Setelah hari – harinya diliputi kegalauan, ia memutuskan keluar dari organisasi X, tapi ia ragu merujuk ke markas besar dan menyatakan itu semua karena konsekuensi berat pasti ditanggungnya. Ia hanya menyampaikan niatnya melalui Aryo yang sudah dianggap seperti keluarga sendiri. Jelaslah Aryo tidak akan berani mengambil resikonya meski Agung telah berjanji bahwasanya ia akan tutup mulut tidak akan membicarakan keberadaan organisasi ini pada siapapun. Manalagi sebagai salah satu tetua, tentu Aryo tidak akan membahayakan kelompoknya sendiri.

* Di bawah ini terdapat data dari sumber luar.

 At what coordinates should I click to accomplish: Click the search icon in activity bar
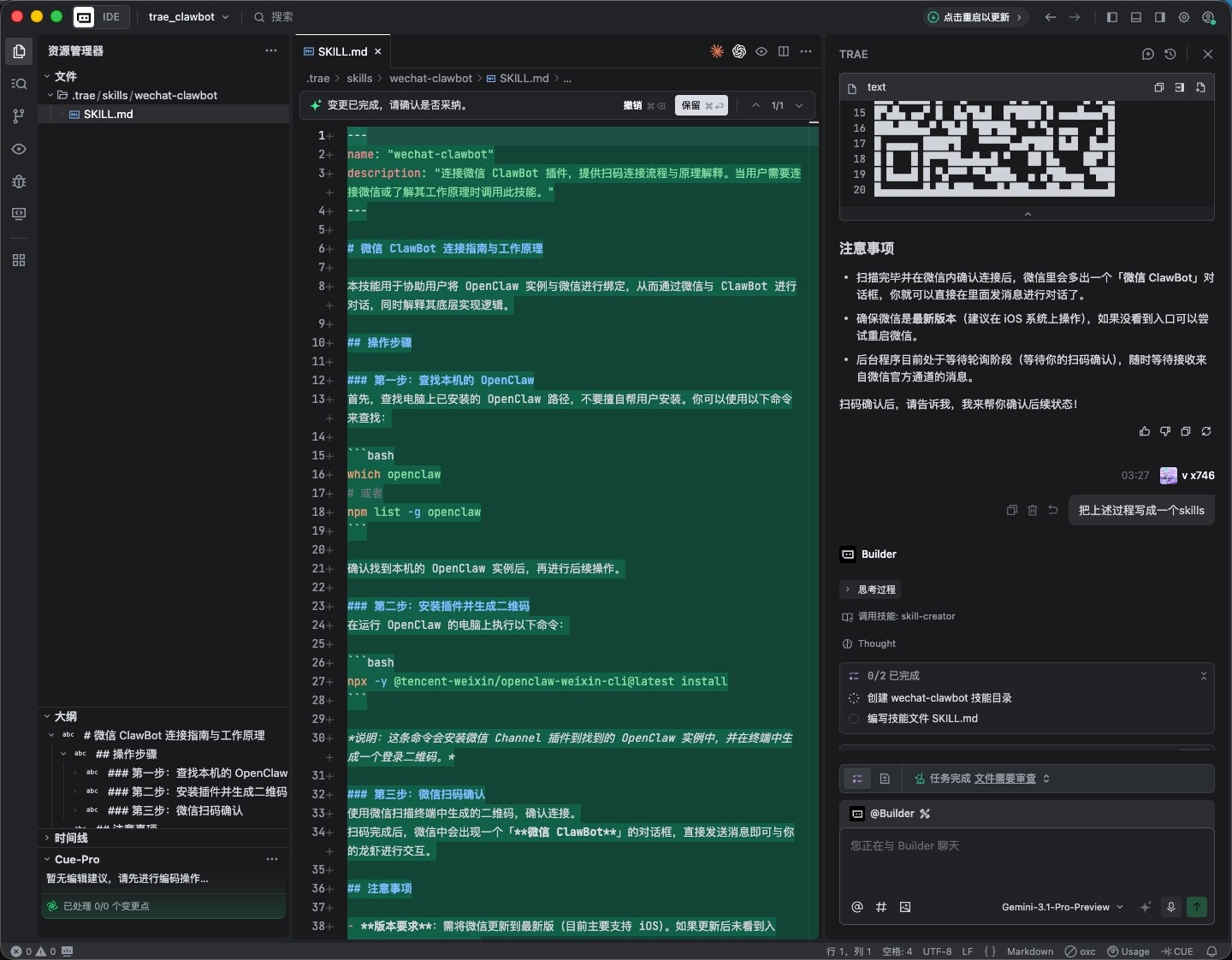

Lalu bersama berbagai pernyataan, Agung pamit dan meninggalkan semuanya. ”Terima kasih atas bimbingannya selama ini Mas”. ”Sudah sewajarnya kita saling menolong, bukan !” Aryo menyengir.
Sepeninggal Agung sesaat kemudian, Aryo menghubungi beberapa Algojo yang juga sesama anggota guna menghakimi tindakan Agung. Bersama rekannya Aryo mengendarai sepeda motor menunjukkan jalan yang kiranya dilalui korbannya itu, yang pasti belum jauh dari tempat obrolan, disebabkan Agung hanya berjalan kaki. Saat mengintai Agung yang berjalan lesu di jalanan sepi, didukung suasana malam, dikelilingi pohon – pohon perindang yang tinggi, dan tentunya jauh dari pemukiman penduduk beberapa kawanan motor yakin menghampiri yang serta merta melesatkan beberapa tembakan senapan api termasuk Aryo, kemudian meninggalkannya. Agung langsung tersungkur tak berdaya di tepi jalan akibat luka yang cukup serius. Tubuh yang lemah itu pun akhirnya menemui ajal.
***
Sehari setelah kejadian aparat kepolisian menemukan jasad Agung dan mengidentifikasinya. Ketika dilakukan olah TKP, ditemukan secarik kertas yang berisi tulisan dengan tinta hitam yang disinyalir ditulis sehari sebelumnya dan disampaikan kepada Rusni beserta anak jalanan lain yang dulu juga teman Agung.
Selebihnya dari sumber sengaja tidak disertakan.